Start of Listed records

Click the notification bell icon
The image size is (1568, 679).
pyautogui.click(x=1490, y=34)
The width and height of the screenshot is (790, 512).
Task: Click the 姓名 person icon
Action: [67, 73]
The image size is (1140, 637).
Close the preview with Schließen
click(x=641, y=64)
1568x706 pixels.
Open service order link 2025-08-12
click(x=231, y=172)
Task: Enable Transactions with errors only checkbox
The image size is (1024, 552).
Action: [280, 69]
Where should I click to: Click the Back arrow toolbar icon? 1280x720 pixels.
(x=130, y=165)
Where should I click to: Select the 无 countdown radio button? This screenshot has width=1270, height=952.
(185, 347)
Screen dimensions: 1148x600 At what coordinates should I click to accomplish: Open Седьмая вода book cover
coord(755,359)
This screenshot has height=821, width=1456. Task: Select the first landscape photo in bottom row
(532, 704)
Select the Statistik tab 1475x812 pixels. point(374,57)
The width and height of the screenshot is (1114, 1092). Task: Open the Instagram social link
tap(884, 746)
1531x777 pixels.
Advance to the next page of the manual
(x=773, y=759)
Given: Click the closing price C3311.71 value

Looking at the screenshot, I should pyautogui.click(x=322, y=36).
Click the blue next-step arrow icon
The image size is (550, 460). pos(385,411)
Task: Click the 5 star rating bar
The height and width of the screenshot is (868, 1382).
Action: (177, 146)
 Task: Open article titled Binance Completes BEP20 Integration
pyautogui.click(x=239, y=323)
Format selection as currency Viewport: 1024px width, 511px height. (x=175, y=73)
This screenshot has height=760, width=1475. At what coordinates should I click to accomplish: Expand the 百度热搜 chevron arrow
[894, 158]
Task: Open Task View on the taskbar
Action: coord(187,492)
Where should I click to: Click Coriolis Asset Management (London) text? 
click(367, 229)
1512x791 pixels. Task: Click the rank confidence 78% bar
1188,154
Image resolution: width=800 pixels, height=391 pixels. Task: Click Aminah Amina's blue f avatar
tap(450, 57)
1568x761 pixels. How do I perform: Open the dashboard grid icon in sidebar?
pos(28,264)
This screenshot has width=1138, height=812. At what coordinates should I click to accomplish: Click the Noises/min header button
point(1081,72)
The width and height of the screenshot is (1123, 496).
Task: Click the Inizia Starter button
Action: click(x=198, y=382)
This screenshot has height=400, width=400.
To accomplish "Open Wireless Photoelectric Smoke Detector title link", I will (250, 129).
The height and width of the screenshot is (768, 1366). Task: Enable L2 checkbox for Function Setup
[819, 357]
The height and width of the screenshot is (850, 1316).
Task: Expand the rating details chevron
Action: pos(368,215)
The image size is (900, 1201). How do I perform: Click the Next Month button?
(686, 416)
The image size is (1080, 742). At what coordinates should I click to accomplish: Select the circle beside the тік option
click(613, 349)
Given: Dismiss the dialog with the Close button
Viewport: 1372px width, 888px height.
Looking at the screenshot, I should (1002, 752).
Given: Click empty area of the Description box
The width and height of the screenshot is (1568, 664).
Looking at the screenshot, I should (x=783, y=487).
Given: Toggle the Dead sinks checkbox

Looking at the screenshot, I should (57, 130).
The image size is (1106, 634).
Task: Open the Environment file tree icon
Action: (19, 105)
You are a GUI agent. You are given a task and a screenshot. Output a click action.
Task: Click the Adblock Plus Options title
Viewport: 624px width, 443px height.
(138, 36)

End of Listed records

Leaving every word in place, output the whole listing above.

Answer space:
Click the notification bell icon
The image size is (1568, 679).
pyautogui.click(x=1490, y=34)
The width and height of the screenshot is (790, 512).
Task: Click the 姓名 person icon
Action: [67, 73]
The image size is (1140, 637).
Close the preview with Schließen
click(x=641, y=64)
1568x706 pixels.
Open service order link 2025-08-12
click(x=231, y=172)
Task: Enable Transactions with errors only checkbox
The image size is (1024, 552).
Action: [280, 69]
Where should I click to: Click the Back arrow toolbar icon? 1280x720 pixels.
(x=130, y=165)
Where should I click to: Select the 无 countdown radio button? This screenshot has width=1270, height=952.
(185, 347)
Screen dimensions: 1148x600 At what coordinates should I click to accomplish: Open Седьмая вода book cover
coord(755,359)
This screenshot has height=821, width=1456. Task: Select the first landscape photo in bottom row
(532, 704)
Select the Statistik tab 1475x812 pixels. point(374,57)
The width and height of the screenshot is (1114, 1092). Task: Open the Instagram social link
tap(884, 746)
1531x777 pixels.
Advance to the next page of the manual
(x=773, y=759)
Given: Click the closing price C3311.71 value

Looking at the screenshot, I should pyautogui.click(x=322, y=36).
Click the blue next-step arrow icon
The image size is (550, 460). pos(385,411)
Task: Click the 5 star rating bar
The height and width of the screenshot is (868, 1382).
Action: (177, 146)
 Task: Open article titled Binance Completes BEP20 Integration
pyautogui.click(x=239, y=323)
Format selection as currency Viewport: 1024px width, 511px height. (x=175, y=73)
This screenshot has height=760, width=1475. At what coordinates should I click to accomplish: Expand the 百度热搜 chevron arrow
[894, 158]
Task: Open Task View on the taskbar
Action: coord(187,492)
Where should I click to: Click Coriolis Asset Management (London) text? 
click(367, 229)
1512x791 pixels. Task: Click the rank confidence 78% bar
1188,154
Image resolution: width=800 pixels, height=391 pixels. Task: Click Aminah Amina's blue f avatar
tap(450, 57)
1568x761 pixels. How do I perform: Open the dashboard grid icon in sidebar?
pos(28,264)
This screenshot has width=1138, height=812. At what coordinates should I click to accomplish: Click the Noises/min header button
point(1081,72)
The width and height of the screenshot is (1123, 496).
Task: Click the Inizia Starter button
Action: click(x=198, y=382)
This screenshot has height=400, width=400.
To accomplish "Open Wireless Photoelectric Smoke Detector title link", I will (250, 129).
The height and width of the screenshot is (768, 1366). Task: Enable L2 checkbox for Function Setup
[819, 357]
The height and width of the screenshot is (850, 1316).
Task: Expand the rating details chevron
Action: pos(368,215)
The image size is (900, 1201). How do I perform: Click the Next Month button?
(686, 416)
The image size is (1080, 742). At what coordinates should I click to accomplish: Select the circle beside the тік option
click(613, 349)
Given: Dismiss the dialog with the Close button
Viewport: 1372px width, 888px height.
Looking at the screenshot, I should (1002, 752).
Given: Click empty area of the Description box
The width and height of the screenshot is (1568, 664).
Looking at the screenshot, I should (x=783, y=487).
Given: Toggle the Dead sinks checkbox

Looking at the screenshot, I should (57, 130).
The image size is (1106, 634).
Task: Open the Environment file tree icon
Action: (19, 105)
You are a GUI agent. You are given a task and a screenshot. Output a click action.
Task: Click the Adblock Plus Options title
Viewport: 624px width, 443px height.
(138, 36)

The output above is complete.